Maybe Ethan might have recognized this set-up, or could have figured out who had captured them and why, if only he had been able to talk. He couldn’t even pantomime or make much noise while melted, and had spent their panic time pressing hard against his prison, trying to break the glass. When he finally subsided, he only looked a few shades paler with nothing to show for his efforts.

Magenta felt her heart sink in despair as each possible option was tried and failed. She was cold, hungry, and felt terribly vulnerable. The gang often thought her to be tough, unshakable, which is why she was desperately trying to stop herself from squeaking piteously. The smallest person in her family, with the smallest shapeshifted form of all her relatives, she had put on her attitude to stop people from thinking her weak. She wasn’t, no matter her powers, but…

“Oh God,” she squeaked finally, giving into her panic for a second, not caring how it sounded, and buried her head in Zack’s jacket.

“Dudette, relax, they’ll be back,” Zack said almost cheerfully. Everyone looked at him with astonishment.

“Guys, supervillains have to gloat, it’s like a universal rule! Whoever it is’ll be back later to talk to us,” he pointed out. “Then we can start kicking some ass!”

Everyone relaxed simultaneously. That was so true it wasn’t even funny. Even if their captors were messing with their powers somehow, they’d have to stop by to monologue eventually.
With forcible cheer, they tried to speculate who might have brought them here and how. They might not know as much as Ethan, but at least they could some up with some ideas.

“I want to know how they’re doing this,” Zack said at one point, gesturing to his glowing face.

“If the detention room can neutralize powers, I bet something else can keep them on,” Warren said after a moment of thought.

They kicked around a few names of some people who might be able to do that, but conversation kept falling flat as Warren started to look pinched and pale.

“I’m thirsty,” he rasped finally, and Magenta could hear how much of a toll his powers were taking on him. She’d never seen him stay powered up for more than fifteen minutes at a stretch, and it had been a lot longer than that by now, hours at least.
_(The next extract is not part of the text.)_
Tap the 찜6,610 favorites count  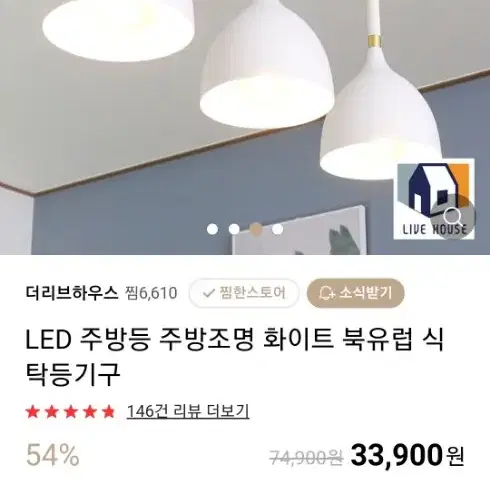[151, 293]
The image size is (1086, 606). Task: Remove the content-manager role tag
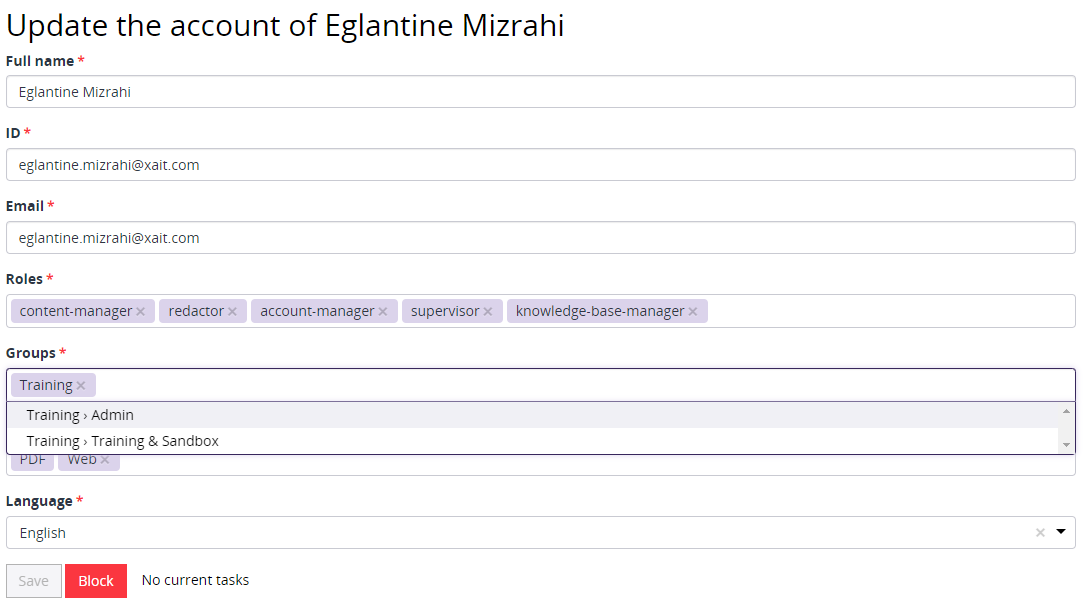click(x=141, y=312)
Surreptitiously she looked around at the others, wondering how staying powered up for so long was affecting them. Did Layla look paler than normal? Was Zack’s glow a little dimmer? Had Will dropped a few inches? Would Warren actually burn out?

Fear clutched her for a second as she considered the implications. As a shapeshifter, she wouldn’t really run out of power, not unless she kept trying to shift back and forth. But there were other dangers. Staying too long in animal form affected the mind. Her parents had warned her against that; her animal instincts could start to overwhelm her human conscience, to the point where food, shelter, and survival were all that mattered. But since she knew it, she could fight against it. She was honestly more worried about the others. And right now Warren needed water.

“Ok, then let’s get you water,” Layla said, stretching her vines over to the puddle in the middle of the floor and trying to press them together to form a cup. The vines shook though, and the water spilled back out. She tried a few more times, getting more and more frustrated with each attempt, until she finally looked on the verge of bursting into tears.

“It’s ok, don’t worry about it,” Warren said quickly.

“Layla, Layla, it’s ok,” Will said nearly on top of him. It was killing him to be able to even comfort his girlfriend, and Will wasn’t always the best with words.

“I can do it,” Magenta piped up, seeing a solution after a second of thought. Almost anything was worth keeping Layla from crying. “If you don’t mind a little guinea pig spit.”

There was a heartbeat of pause while everyone figured out what she was getting at.

“That’s kind of, um…” Zack muttered, probably trying to find a polite synonym for “disgusting” without insulting his girlfriend.

“You see anything else around here? Cup? Canteen? Full-service bar?” Magenta quipped.

“I don’t care,” Warren said weakly, and Magenta scuttled over to the puddle. It didn’t smell bad at all, which was something she had been afraid of, and after a couple of false starts, managed to fill her mouth up with water. Crawling over to Warren, she spelunked up his chest and pressed her mouth to his, letting her tiny mouthful of water trickle past his lips. He felt warm, feverish, even for him, and his skin looked dry and cracked. His powers were already eating him up.

“More,” he said, carefully keeping his flaming hands away from her. Magenta went back again and again until he finally told her to help Layla and Zack too. Everyone needed water; they had no idea exactly how long they had been here or how long they would stay, and they couldn’t afford to get too weak if they wanted to jump their captor when he showed up.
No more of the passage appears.